Date: 11th June 2007 at 10:45am
Written by:

This is a slapstick look at events unfolding next season, no, none of them are serious but hopefully it’ll be fun to read…..

1) After coming on as a sub with 10 minutes left, Stephane Henchoz is replaced in the 83rd minute due to exhaustion.

2) Despite playing a stormer for 60 mins, with a game full of craft and vision, Paul Gallagher is replaced whilst the tired and anonymous Shabani Nonda stays on the pitch.

3) Mark Hughes goes the full season on the touchline without smiling.

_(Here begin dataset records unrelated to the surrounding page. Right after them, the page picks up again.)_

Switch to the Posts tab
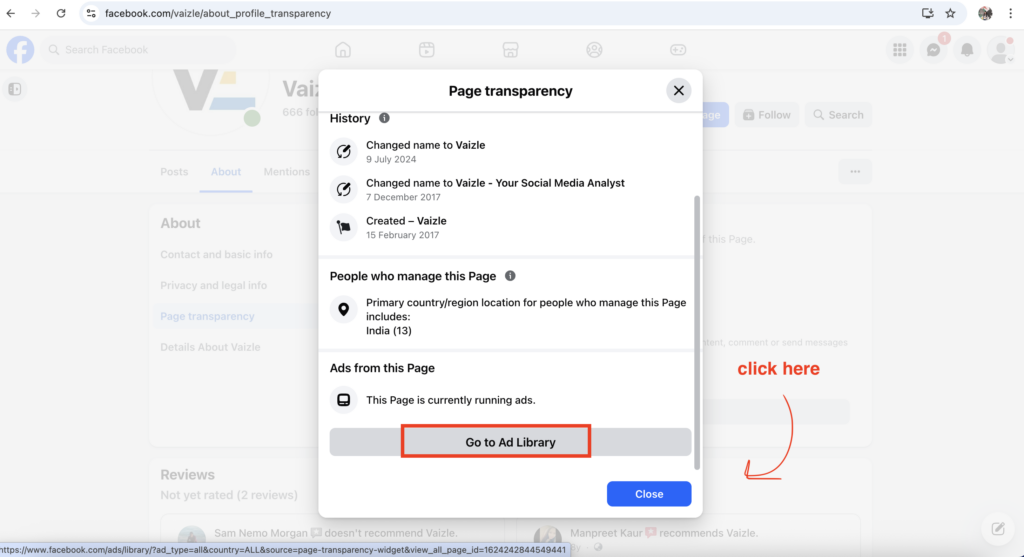Image resolution: width=1024 pixels, height=557 pixels. pos(174,172)

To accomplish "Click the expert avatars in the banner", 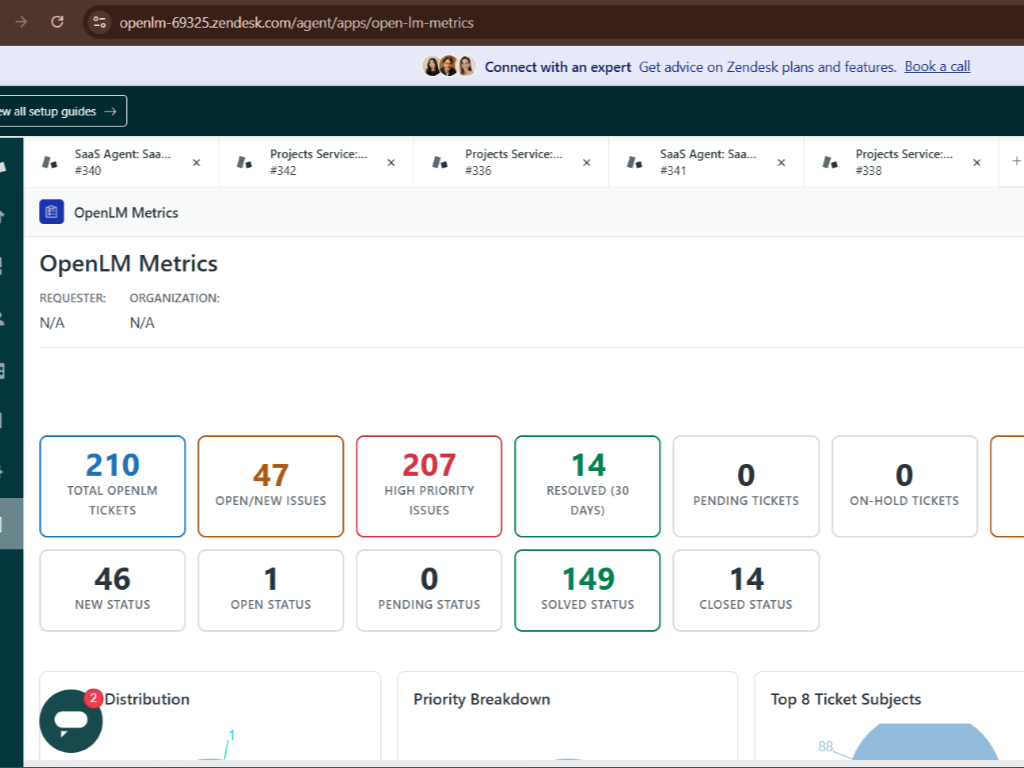I will (448, 66).
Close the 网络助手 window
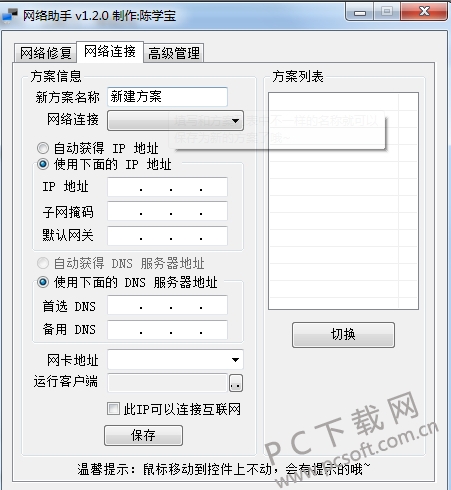This screenshot has height=490, width=451. [424, 12]
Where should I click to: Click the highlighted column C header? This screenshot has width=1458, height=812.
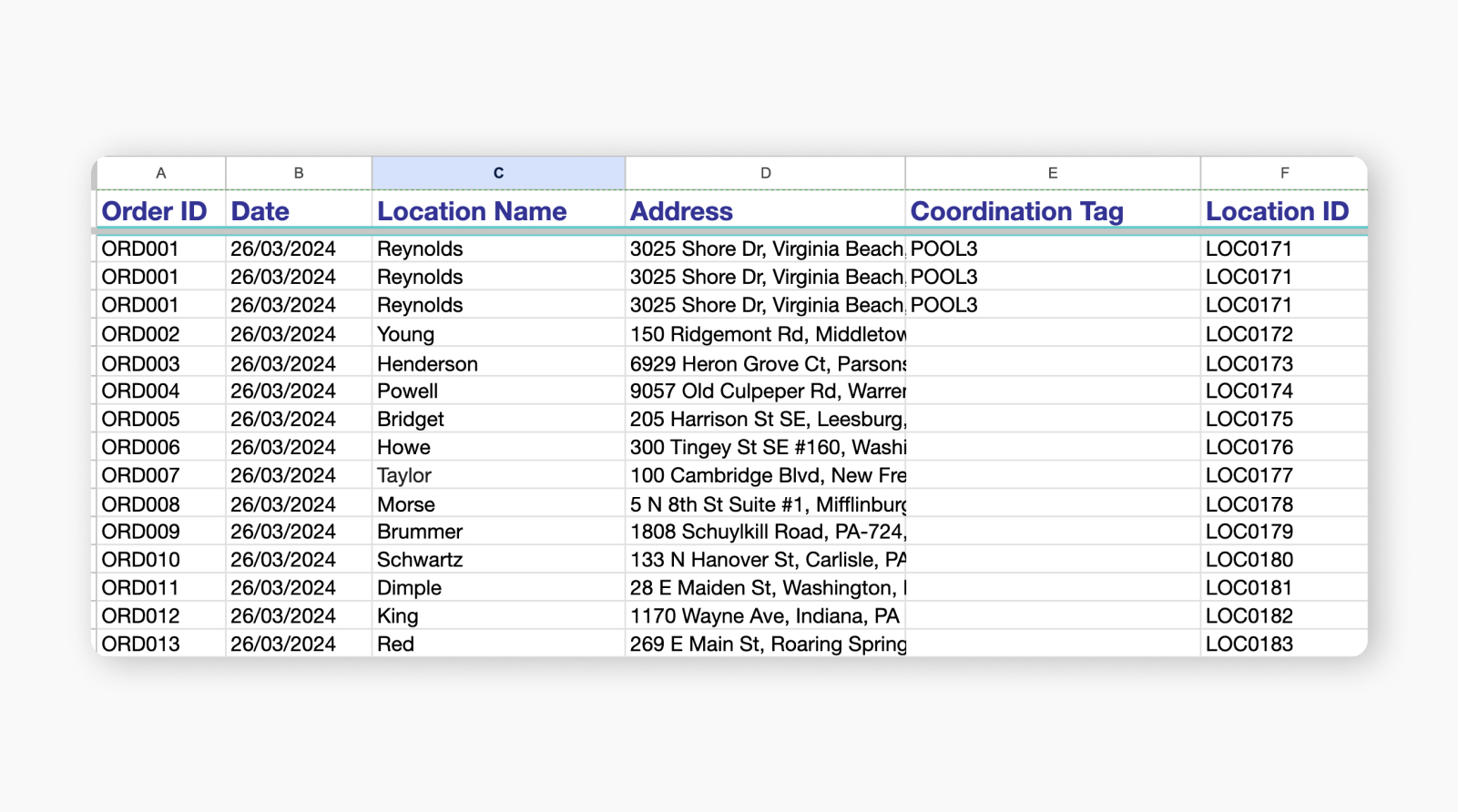click(498, 173)
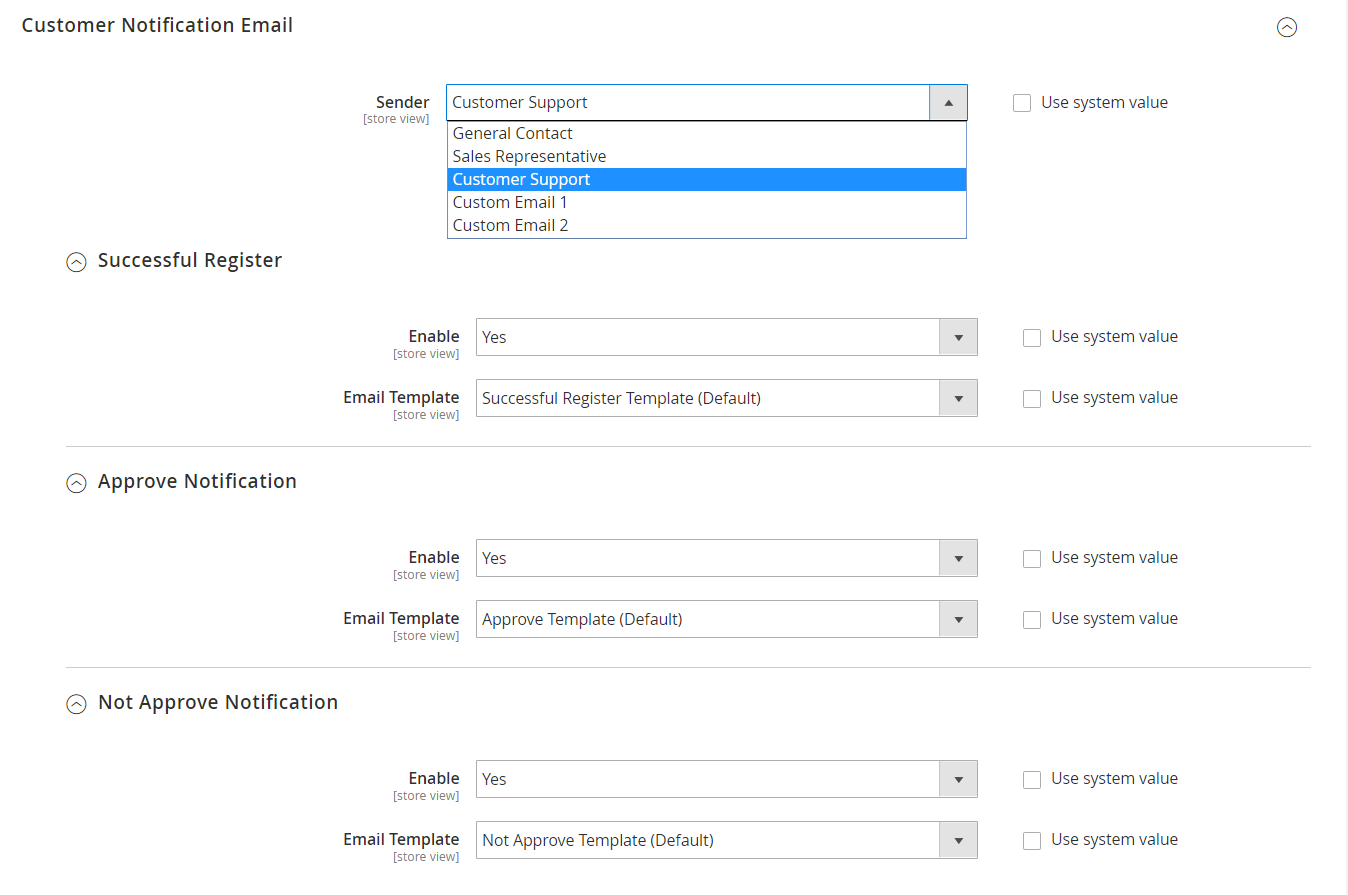Enable Use system value for Approve Template

1032,620
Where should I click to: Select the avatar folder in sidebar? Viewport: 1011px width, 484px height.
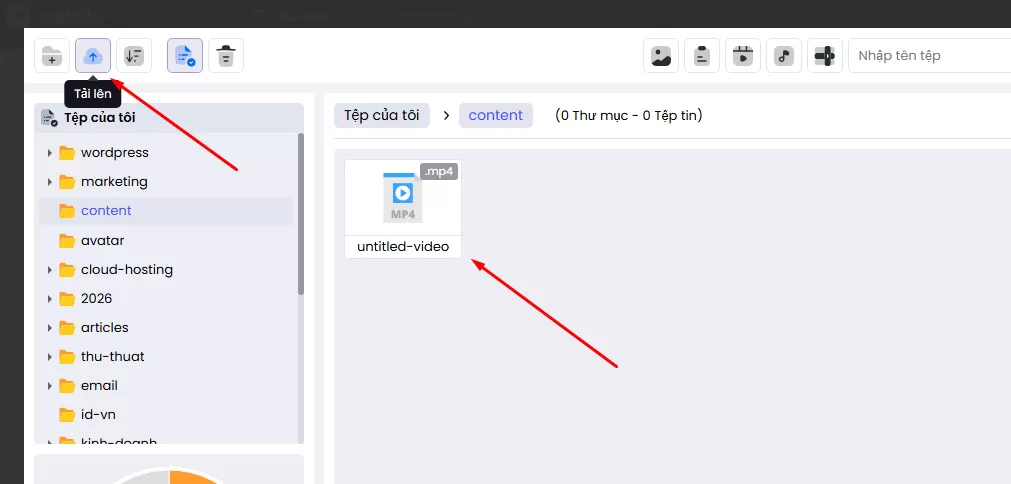(x=102, y=241)
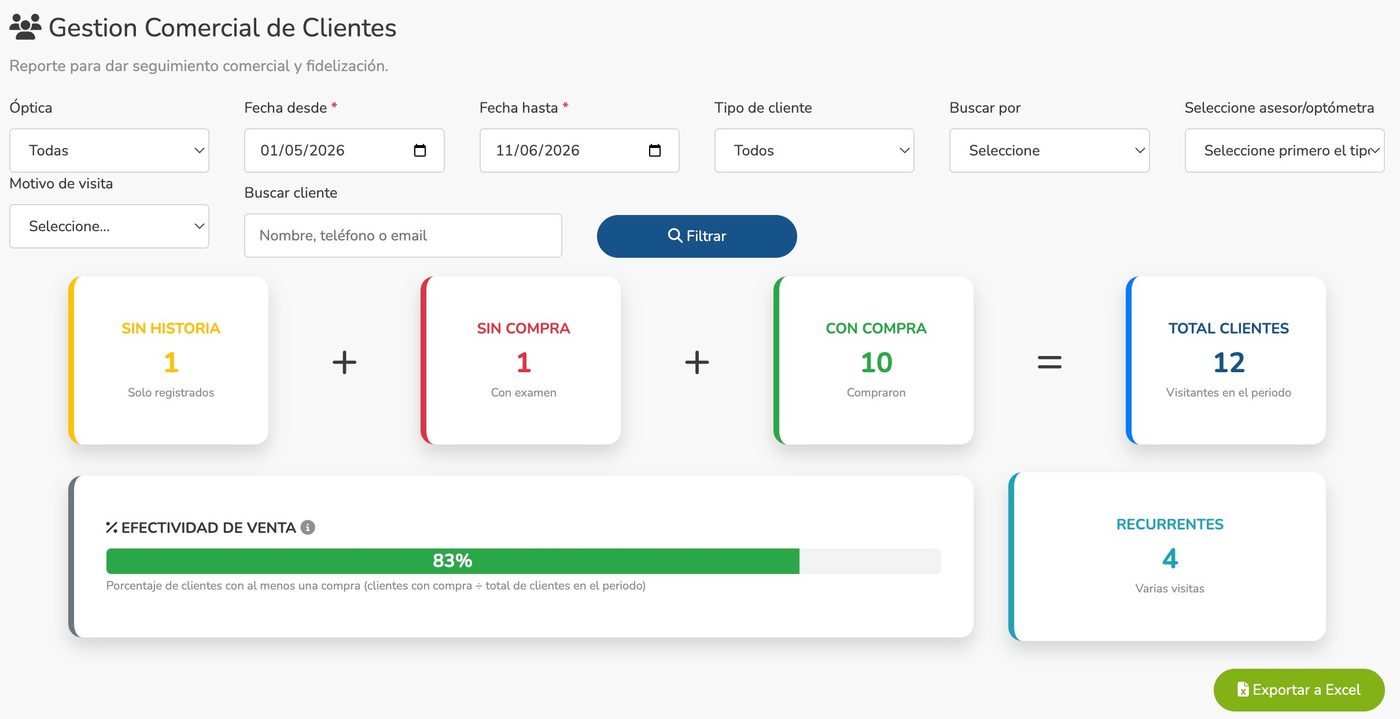Expand the Óptica dropdown showing Todas
1400x719 pixels.
(x=109, y=150)
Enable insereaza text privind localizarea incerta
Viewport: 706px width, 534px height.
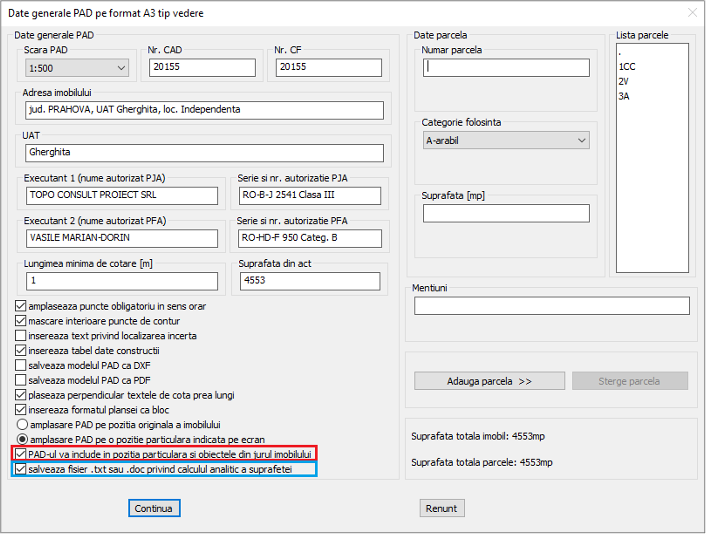[21, 336]
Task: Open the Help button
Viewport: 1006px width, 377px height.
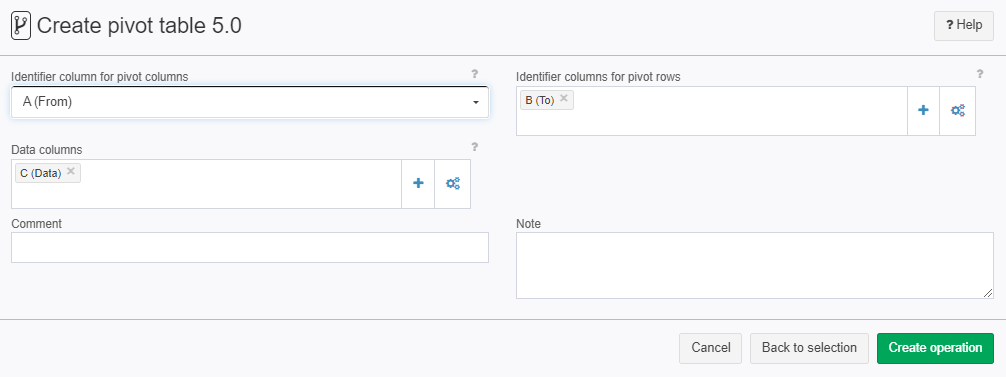Action: 964,26
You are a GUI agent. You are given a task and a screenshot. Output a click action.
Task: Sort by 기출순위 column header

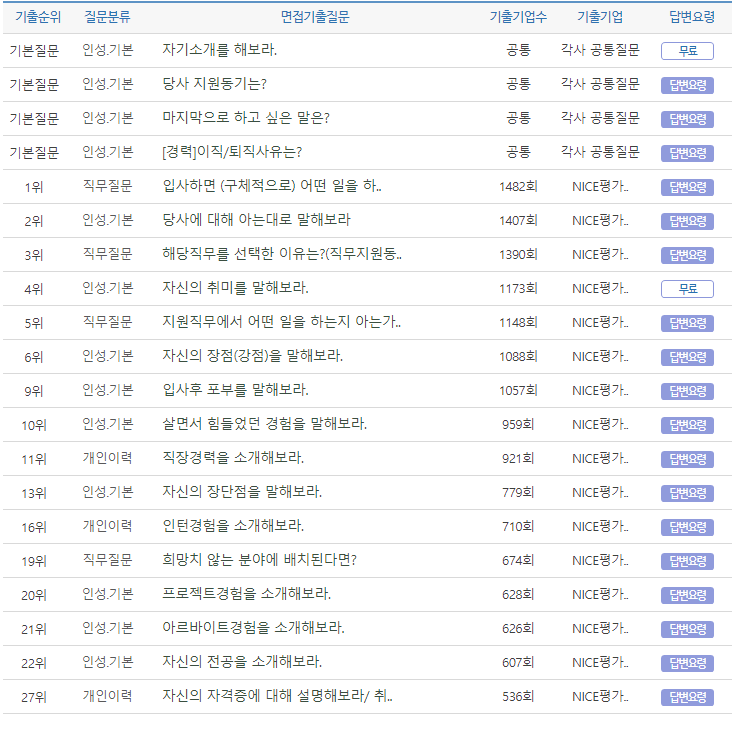pos(34,17)
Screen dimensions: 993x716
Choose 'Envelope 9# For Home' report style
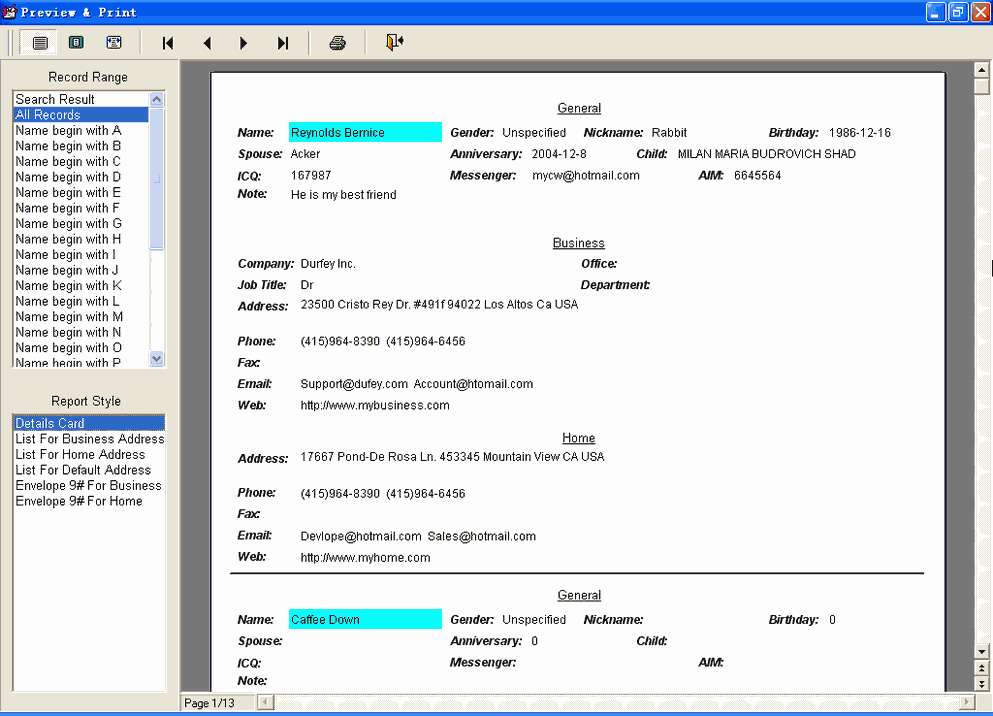click(78, 500)
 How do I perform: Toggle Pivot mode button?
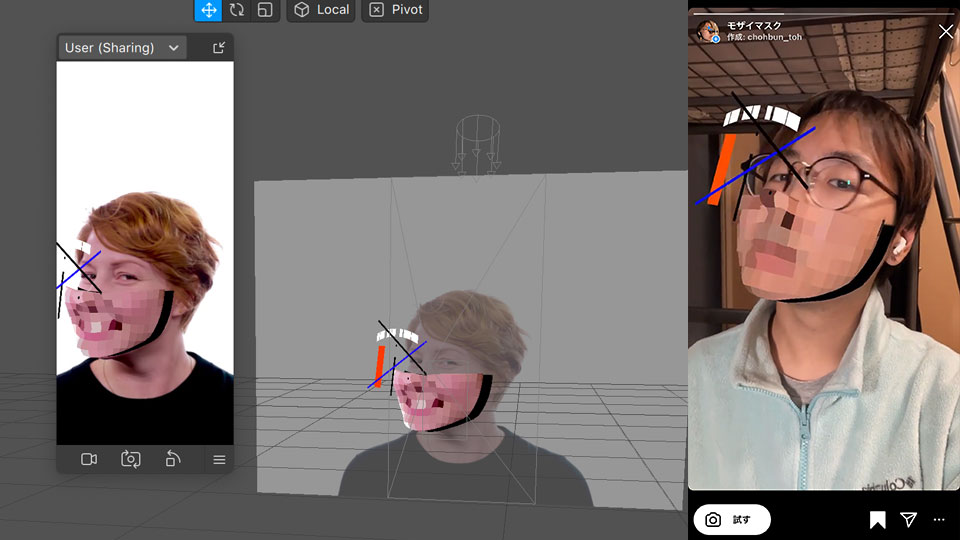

4) Chris Samba sustains a concussion ruling him out for a month after whacking into the ‘this is Anfield’ sign away at Liverpool.

5) Seconds after signing a double your money contract extension, Dave Dunn pulls a hamstring whilst putting the pen back on the desk.

6) After scoring a goal at the Blackburn end, Matty Derbyshire performs the most subdued celebration ever seen. (Just doing the 3 laps round the pitch whilst throwing his arms around like an 8 year old on creatine).

7) During the half time interval Shabani Nonda is ordered to take 5 penalties against Roar the Lion, scoring 1, missing 3 and having one saved brilliantly by the athletic Lion.

8) During the match, Roar is spotted NOT chatting up the stewardesses.

9) Kevin Hitchcock is spotted in the dugout without his arms folded, the caption receives £500,000 from Sky One for the shock footage taken by a season ticket holder in the Jack Walker Stand.

10) Stephen Warnock is revealed in the News of the World as the secret love child of Tugay. And the real reason he has not been selected by Steve McClaren for his England Squads is that Warnock is actually Turkish, making him in eligible.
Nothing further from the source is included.